• DOCUMENT EXCERPT
┌────────
Society & Culture & Entertainment Education

How to Avoid the "Mommy Grade" Stigma



Generations of successful homeschoolers have proven that parents can make good teachers and guides for their children's education.

But the stigma of "mommy grades" -- the grades you give your own kids -- can cast a shadow on your children's accomplishments when they present their transcript to a college or other outside program.

Critics of homeschooling like to point to the problems that arise when a parent must try to make an objective judgment of their own children's work.

So homeschoolers have developed several strategies for avoiding this seeming conflict of interest.

One way to sidestep the dilemma is to not give any grades at all. Many families use alternate methods to of show what their children have learned, such as portfolios. Education experts like Alfie Kohn believe that grades can backfire when it comes to motivating students to do good work, making them more likely to cheat or to strive more for the high grades than for actual learning.

Others simply assign their children a pass/fail marking for a subject. But there are situations where a grade is preferable or required, such as when a college-bound teen is hoping to qualify for a scholarship based on their high school average. And some families simply feel more comfortable with the standard school-type grading system.
└────────
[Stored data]
┌────────
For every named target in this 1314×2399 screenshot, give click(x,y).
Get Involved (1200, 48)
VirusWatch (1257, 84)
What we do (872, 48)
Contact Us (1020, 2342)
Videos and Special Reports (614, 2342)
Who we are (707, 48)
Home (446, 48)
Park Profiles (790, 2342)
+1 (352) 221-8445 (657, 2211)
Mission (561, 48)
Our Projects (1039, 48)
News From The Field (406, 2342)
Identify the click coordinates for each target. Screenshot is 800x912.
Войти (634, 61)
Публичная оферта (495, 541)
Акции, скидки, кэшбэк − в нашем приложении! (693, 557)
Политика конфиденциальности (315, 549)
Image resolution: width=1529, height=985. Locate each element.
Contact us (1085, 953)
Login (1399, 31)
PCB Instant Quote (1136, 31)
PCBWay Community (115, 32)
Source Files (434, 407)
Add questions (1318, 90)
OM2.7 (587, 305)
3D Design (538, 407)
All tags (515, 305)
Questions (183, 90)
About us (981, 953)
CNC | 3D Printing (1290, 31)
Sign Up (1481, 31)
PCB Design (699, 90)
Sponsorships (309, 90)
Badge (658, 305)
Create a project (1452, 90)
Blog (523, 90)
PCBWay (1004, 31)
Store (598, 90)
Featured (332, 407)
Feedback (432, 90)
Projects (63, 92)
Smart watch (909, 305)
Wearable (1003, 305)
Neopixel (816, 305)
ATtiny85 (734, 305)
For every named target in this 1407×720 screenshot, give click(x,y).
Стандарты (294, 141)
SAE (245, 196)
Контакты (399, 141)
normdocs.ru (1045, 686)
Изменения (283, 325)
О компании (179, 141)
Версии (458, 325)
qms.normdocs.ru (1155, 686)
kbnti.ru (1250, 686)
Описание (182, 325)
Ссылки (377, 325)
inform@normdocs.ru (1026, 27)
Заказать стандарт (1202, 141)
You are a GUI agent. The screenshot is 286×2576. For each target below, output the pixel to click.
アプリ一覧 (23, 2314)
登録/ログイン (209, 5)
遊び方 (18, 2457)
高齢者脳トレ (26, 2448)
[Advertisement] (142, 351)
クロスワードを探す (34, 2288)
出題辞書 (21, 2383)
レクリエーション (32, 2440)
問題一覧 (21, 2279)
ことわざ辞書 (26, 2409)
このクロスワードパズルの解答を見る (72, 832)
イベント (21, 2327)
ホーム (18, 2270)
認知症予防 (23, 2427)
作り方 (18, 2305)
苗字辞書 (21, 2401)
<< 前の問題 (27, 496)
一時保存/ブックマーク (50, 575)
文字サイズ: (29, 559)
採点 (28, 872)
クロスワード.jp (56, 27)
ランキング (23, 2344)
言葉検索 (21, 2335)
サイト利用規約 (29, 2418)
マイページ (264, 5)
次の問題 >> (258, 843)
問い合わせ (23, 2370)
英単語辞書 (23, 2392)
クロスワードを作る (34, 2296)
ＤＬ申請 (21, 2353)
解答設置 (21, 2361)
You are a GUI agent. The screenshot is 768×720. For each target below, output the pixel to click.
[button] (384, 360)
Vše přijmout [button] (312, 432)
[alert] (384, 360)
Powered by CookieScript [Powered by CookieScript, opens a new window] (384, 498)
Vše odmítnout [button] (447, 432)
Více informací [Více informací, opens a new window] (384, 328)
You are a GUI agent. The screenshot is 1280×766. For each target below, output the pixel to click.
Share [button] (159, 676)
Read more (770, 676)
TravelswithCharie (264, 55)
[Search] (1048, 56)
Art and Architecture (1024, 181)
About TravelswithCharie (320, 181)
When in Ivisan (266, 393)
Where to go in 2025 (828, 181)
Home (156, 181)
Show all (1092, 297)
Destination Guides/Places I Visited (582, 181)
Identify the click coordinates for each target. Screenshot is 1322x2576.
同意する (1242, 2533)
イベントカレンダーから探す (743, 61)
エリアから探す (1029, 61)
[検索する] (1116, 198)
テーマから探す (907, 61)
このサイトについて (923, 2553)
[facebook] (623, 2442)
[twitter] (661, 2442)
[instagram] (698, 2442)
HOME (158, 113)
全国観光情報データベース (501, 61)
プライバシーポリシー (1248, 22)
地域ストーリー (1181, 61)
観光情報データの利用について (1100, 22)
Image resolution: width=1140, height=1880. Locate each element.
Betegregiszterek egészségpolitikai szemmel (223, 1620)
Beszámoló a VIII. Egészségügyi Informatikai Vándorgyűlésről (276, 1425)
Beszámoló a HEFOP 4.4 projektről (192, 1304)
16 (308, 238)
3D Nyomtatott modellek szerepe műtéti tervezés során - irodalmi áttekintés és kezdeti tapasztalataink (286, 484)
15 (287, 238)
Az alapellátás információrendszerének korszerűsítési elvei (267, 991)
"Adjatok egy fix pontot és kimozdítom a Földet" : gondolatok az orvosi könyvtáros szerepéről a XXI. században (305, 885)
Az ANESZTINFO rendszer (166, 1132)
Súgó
└────────
• REQUIRED WORK
Finish out the article on avoiding the "mommy grade" stigma, picking up after its last sentence. The stored data has nothing to do with this.

• RESPONSE
Here are some ways to provide support for your evaluation, and avoid the stigma of mommy grades:
  • Standardized Tests: Although not as reliable as they claim when it comes to demonstrating raw ability, standardized tests are widely accepted as objective proof of a student's ability. For specific courses, consider having your student take AP exams or SAT subject tests.


  • College Classes: My personal choice for reinforcing my own narrative transcript explaining my children's work in high school was to include grades they earned in credit-bearing classes at the local community colleges.
  • Letters of Recommendation: Teachers, community leaders, and other adults who have worked with your children can add legitimacy to your own evaluation of their abilities by writing letters of recommendation detailing your children's qualities and accomplishments.
  • Regional and National Competitions: Spelling bees, science fairs, robotics competitions, and other opportunities to be judged by outside evaluators can all validate the scores your give your own children.